Lesetext
######
Der Anteil von Frauen in Führungspositionen stellt seit Jahren eines der wichtigsten Themen der arbeitsmarkt- und gleichstellungspolitischen Diskussionen dar. Als Konsequenz verfügen Frauen zum Zeitpunkt der Gründung des eigenen Unternehmens meist über weniger Führungserfahrung als Männer. Aber dieser Mangel wird gewöhnlich rasch überwunden. Risikoscheu sind die Unternehmer- Frauen aber überhaupt nicht. 90 Prozent der Frauen, so die Analysen, gingen sehr bewusst an ihre Businesspläne heran. Frauen wollen eben erst expandieren, wenn sie schwarze Zahlen schreiben, statt vorschnell Schulden zu machen.
Das größte Hindernis zur Selbständigkeit ist für viele Frauen die Familie – egal, ob sie ein Technologieunternehmen mit mehreren Mitarbeitern aufbauen wollen oder einen Eine-Frau-Betrieb als Altenpflegerin oder Fotografin. Fast ein Drittel der Gründerinnen ist im Alter zwischen 25 bis 34 Jahre, wenn sie ihr Unternehmen gründen. Sie verfügen bei der Gründung bereits über erste relevante Berufs- und Branchenerfahrungen. Interessanterweise leben selbstständige Frauen generell häufiger mit Kindern im Haushalt als abhängig beschäftigte Frauen. Kinder beeinflussen den Schritt in die Selbstständigkeit positiv. Untersuchungen zeigen, dass insbesondere sehr junge Kinder die Selbstständigkeitsneigung von Frauen bestärken. Für dieses Phänomen werden zwei Gründe angeführt. Zum einen können selbständige Frauen durch die flexiblere Arbeitszeitgestaltung die Vereinbarkeit von Familie und Erwerbstätigkeit autonom gestalten. Zum anderen ist der Schritt in die Selbstständigkeit nach einer familienbedingten Erwerbsunterbrechung oftmals die einzige oder aber attraktivere Möglichkeit, wieder in das Berufsleben einzusteigen.
######
Fragen zum Material
**a)** Fassen Sie den Lesetext in zwei Sätzen zusammen.
**b)** In welchem Alter gründet laut Lesetext fast ein Drittel der Gründerinnen ihr Unternehmen?
Stützen Sie sich ausschließlich auf den Lesetext.

Gegebene Angaben
######
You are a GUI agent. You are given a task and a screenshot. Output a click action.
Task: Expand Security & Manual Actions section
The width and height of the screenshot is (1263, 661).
######
Gelöste Aufgaben
**a)** 90 Prozent der Unternehmerinnen gehen sehr bewusst an ihre Businesspläne heran und wollen erst expandieren, wenn sie schwarze Zahlen schreiben. Für viele Frauen ist die Familie das größte Hindernis zur Selbstständigkeit, doch besonders sehr junge Kinder bestärken ihre Selbstständigkeitsneigung, da flexiblere Arbeitszeiten die Vereinbarkeit von Familie und Beruf erleichtern und die Selbstständigkeit nach einer familienbedingten Unterbrechung oft die einzige oder attraktivere Möglichkeit zum Wiedereinstieg ist.

**b)** Zwischen 25 und 34 Jahren.